C.E.L_Slide_test2/src/frame_extractor.py

"""프레임별 텍스트 + 메타 추출기.

figma_to_html_agent/blocks/{frame_id}/texts.md를 파싱하여
TF-IDF 매칭용 데이터 구조를 만든다.

keywords 수동 생성 불필요 — texts.md의 원본 텍스트를 직접 사용.
"""
from __future__ import annotations

import logging
import re
from pathlib import Path
from typing import Any

logger = logging.getLogger(__name__)


def extract_frame_meta(texts_md_path: Path) -> dict:
    """texts.md에서 프레임 메타 추출.

    Returns:
        {
            "frame_id": "1171281190",
            "title_text": "필수조건",
            "subtitle_texts": ["기술(디지털)", "사람(역량)", ...],
            "body_texts": ["건설단계별 근본적인...", ...],
            "all_text": "필수조건 기술 디지털 ...",  ← TF-IDF용 전체 텍스트
            "item_count": 3,
            "rough_structure": "3col",
            "sections": [{"heading": "타이틀", "lines": ["필수조건"]}, ...]
        }
    """
    if not texts_md_path.exists():
        return {}

    content = texts_md_path.read_text(encoding="utf-8")
    frame_id = texts_md_path.parent.name

    # 섹션별 파싱 (## 기준)
    sections = []
    current_heading = ""
    current_lines = []

    for line in content.split("\n"):
        line = line.strip()
        if line.startswith("## "):
            if current_heading or current_lines:
                sections.append({"heading": current_heading, "lines": current_lines})
            current_heading = line.lstrip("# ").strip()
            current_lines = []
        elif line.startswith("### "):
            # 서브섹션은 heading에 포함
            current_lines.append(line.lstrip("# ").strip())
        elif line.startswith("# "):
            # 최상위 제목 (프레임 ID) — 건너뜀
            continue
        elif line.startswith(">"):
            continue
        elif line and not line.startswith("-"):
            current_lines.append(line)
        elif line.startswith("- "):
            current_lines.append(line.lstrip("- ").strip())
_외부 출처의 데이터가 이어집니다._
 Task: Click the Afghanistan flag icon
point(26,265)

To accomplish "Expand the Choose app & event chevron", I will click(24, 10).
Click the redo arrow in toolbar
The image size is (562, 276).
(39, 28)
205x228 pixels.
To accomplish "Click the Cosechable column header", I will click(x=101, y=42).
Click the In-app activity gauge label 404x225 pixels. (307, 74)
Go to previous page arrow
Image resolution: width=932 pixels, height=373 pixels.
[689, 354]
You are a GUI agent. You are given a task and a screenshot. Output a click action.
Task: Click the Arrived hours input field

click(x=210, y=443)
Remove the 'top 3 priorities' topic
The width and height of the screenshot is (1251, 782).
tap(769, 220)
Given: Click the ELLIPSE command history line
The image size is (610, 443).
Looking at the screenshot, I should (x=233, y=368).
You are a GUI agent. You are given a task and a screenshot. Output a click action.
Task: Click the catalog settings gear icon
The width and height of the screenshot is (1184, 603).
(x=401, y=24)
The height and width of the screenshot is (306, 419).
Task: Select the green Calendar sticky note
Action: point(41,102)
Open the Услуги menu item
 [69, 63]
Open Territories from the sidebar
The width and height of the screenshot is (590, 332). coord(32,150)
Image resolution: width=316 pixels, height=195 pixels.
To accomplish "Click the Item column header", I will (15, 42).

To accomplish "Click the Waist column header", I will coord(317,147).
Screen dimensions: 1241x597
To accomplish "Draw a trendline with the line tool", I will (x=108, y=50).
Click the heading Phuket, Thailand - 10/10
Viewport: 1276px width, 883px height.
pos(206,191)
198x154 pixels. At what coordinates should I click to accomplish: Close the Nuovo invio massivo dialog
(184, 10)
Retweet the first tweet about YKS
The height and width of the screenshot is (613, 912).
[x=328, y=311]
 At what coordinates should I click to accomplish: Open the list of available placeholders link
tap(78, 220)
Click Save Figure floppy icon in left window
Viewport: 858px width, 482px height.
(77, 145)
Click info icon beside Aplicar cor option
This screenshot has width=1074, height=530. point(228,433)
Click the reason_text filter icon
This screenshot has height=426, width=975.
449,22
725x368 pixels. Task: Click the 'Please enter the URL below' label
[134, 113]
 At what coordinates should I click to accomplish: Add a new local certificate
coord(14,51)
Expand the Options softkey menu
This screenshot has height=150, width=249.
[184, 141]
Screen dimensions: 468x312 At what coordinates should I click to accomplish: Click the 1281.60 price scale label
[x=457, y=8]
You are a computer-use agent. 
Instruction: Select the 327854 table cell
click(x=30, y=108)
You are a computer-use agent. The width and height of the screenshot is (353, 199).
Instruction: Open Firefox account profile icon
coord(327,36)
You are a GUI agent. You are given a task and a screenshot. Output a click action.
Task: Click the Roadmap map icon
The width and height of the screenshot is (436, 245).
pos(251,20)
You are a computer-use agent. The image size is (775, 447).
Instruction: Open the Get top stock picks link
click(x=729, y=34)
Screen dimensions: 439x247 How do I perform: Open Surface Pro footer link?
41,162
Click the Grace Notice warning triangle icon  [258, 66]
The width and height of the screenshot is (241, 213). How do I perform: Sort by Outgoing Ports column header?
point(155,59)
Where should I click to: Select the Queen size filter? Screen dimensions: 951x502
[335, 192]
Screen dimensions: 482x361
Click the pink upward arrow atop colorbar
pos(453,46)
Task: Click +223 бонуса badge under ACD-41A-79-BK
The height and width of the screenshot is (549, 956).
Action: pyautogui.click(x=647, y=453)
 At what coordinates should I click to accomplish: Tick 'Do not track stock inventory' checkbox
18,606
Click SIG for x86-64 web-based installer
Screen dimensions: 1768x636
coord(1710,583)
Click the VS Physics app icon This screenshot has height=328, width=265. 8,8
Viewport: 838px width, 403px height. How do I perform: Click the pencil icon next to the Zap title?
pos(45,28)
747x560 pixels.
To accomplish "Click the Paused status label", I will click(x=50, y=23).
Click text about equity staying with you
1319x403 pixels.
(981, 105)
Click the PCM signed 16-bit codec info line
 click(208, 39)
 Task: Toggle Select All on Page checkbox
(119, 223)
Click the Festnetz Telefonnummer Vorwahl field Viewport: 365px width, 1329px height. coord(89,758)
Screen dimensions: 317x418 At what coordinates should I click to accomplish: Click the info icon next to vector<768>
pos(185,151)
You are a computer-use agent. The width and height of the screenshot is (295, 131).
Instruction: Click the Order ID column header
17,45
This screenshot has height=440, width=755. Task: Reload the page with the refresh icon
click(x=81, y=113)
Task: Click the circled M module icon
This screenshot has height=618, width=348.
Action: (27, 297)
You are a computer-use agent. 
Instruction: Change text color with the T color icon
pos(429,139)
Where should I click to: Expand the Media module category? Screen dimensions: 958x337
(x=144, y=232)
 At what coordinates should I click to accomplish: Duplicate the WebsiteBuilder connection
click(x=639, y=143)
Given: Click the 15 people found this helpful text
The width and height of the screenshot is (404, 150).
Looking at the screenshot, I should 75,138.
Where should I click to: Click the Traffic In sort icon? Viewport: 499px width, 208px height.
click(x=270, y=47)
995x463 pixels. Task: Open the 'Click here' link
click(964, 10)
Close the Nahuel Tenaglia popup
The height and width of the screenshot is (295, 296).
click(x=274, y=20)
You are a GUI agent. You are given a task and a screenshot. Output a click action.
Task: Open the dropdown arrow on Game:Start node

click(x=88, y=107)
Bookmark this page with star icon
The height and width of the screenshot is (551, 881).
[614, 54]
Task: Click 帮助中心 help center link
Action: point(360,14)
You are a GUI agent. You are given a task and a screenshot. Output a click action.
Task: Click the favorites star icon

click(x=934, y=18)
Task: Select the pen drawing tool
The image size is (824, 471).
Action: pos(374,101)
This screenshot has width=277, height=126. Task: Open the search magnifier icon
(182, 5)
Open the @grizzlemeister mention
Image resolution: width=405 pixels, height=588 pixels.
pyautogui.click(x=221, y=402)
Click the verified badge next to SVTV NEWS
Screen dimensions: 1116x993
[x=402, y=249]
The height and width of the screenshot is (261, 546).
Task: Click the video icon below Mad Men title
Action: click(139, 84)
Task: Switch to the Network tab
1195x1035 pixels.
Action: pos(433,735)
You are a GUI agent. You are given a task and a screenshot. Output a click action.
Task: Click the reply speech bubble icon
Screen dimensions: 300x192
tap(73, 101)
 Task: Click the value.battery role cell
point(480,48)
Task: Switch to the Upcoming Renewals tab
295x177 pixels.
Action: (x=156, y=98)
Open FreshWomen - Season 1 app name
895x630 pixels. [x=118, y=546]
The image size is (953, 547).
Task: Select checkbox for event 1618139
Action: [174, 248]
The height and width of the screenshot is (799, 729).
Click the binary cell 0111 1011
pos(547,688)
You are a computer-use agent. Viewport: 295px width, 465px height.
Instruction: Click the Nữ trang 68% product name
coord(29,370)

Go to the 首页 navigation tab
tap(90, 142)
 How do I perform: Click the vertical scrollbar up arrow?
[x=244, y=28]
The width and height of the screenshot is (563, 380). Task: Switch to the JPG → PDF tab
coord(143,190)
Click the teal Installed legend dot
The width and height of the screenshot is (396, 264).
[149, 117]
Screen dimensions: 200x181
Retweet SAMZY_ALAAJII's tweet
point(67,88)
    if current_heading or current_lines:
        sections.append({"heading": current_heading, "lines": current_lines})

    # 층별 텍스트 분류
    title_text = ""
    subtitle_texts = []
    body_texts = []

    for sec in sections:
        heading = sec["heading"].lower()
        lines = sec["lines"]

        if "타이틀" in heading or "제목" in heading:
            title_text = " ".join(lines)
        elif "서브" in heading or "헤더" in heading or "카테고리" in heading:
            subtitle_texts.extend(lines)
        elif "열" in heading or "col" in heading.lower():
            # 열별 텍스트 → subtitle + body
            for line in lines:
                if len(line) < 20:
                    subtitle_texts.append(line)
                else:
                    body_texts.append(line)
        elif "행" in heading or "row" in heading.lower():
            # 행별 텍스트
            for line in lines:
                if len(line) < 15:
                    subtitle_texts.append(line)
                else:
                    body_texts.append(line)
        elif "결론" in heading or "요약" in heading:
            body_texts.extend(lines)
        else:
            # 기타 — 길이로 구분
            for line in lines:
                if len(line) < 20:
                    subtitle_texts.append(line)
                else:
                    body_texts.append(line)

    # rough_structure 추정
    rough_structure = _guess_structure(sections, subtitle_texts)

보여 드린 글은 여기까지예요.